Empty cell (Lowry) process In the Lowry process, the cylinder loaded with timber charge is filled and then subjected to a pressure of 180 lb, which is sufficient to ensure proper impregnation. The cylinder is then drained off and the timber subjected to a final vacuum of 55 cm of mercury for a period of 45 minutes or so. The air entrapped in the timber cells forces the excess preservative out. Preservative recovery is greater in this case than in the full cell process but is less than in the Rueping process. This process is used in the Naharkatia plant for very green species of timber.

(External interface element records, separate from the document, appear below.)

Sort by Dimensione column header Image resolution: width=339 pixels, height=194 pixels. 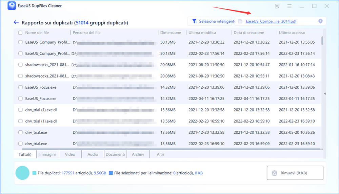tap(171, 33)
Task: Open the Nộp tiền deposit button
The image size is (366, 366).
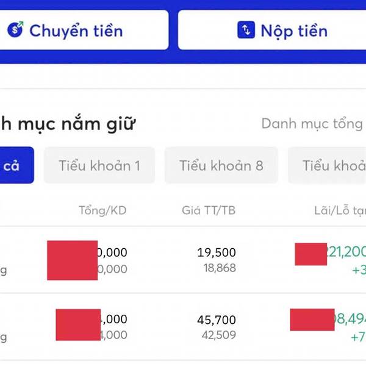Action: 272,30
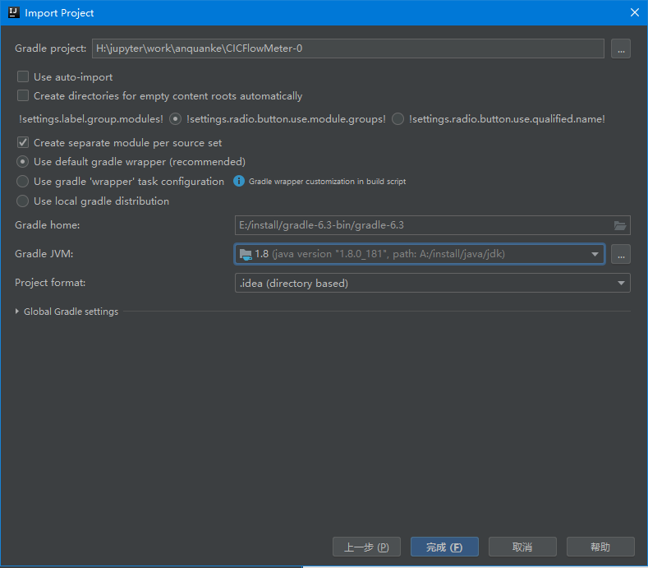Open the Gradle JVM dropdown
The width and height of the screenshot is (648, 568).
click(595, 254)
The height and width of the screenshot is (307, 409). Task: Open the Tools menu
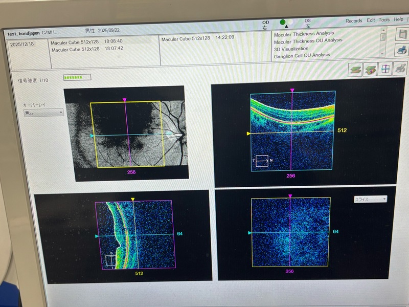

Prophylactic treatment of sleepers Prophylactic treatment is given to the sleepers by using patent chemicals such as arsenic pentaoxide, copper sulphate, and potassium dichromate solution in water 1:3:4 wt (60%) to prevent infection at the forest head and in the treatment plant. This is necessary an as appreciable amount of time elapses in transferring the sleepers from the forest depots to the treatment plant.
Seasoning of sleepers
Wooden sleepers are seasoned to reduce the moisture content so that their treatment is effective. The Indian Standard code of practice for preservation of timber lays down that the moisture content in the case of sleepers to be treated by pressure treatment should not be more than 25%.
The seasoning of sleepers can be done by any one of the following processes.
Artificial seasoning in kiln This is a controlled method of seasoning the timber, normally used in the USA and other advanced countries, under conditions of temperature and relative humidity, which are in the range of natural air seasoning.
Boulton or boiling under vacuum process This is a process in which unseasoned wood is treated with hot preservative to remove the moisture content. This is adopted in the Naharkatia depot.
Air seasoning This is the method adopted extensively for the seasoning of wooden sleepers in India. The sleepers are stacked in the timber yard and a provision is made for enough space for the circulation of air in between the sleepers. The sleepers are stacked in any one of the following ways:
(a) One and nine method (Fig. 7.2)
(b) Close crib method
(c) Open crib method (Fig. 7.3)
Normally, the one and nine method is adopted on Indian Railways for stacking the sleepers. About 6 months are required to air season the timber fully by this method.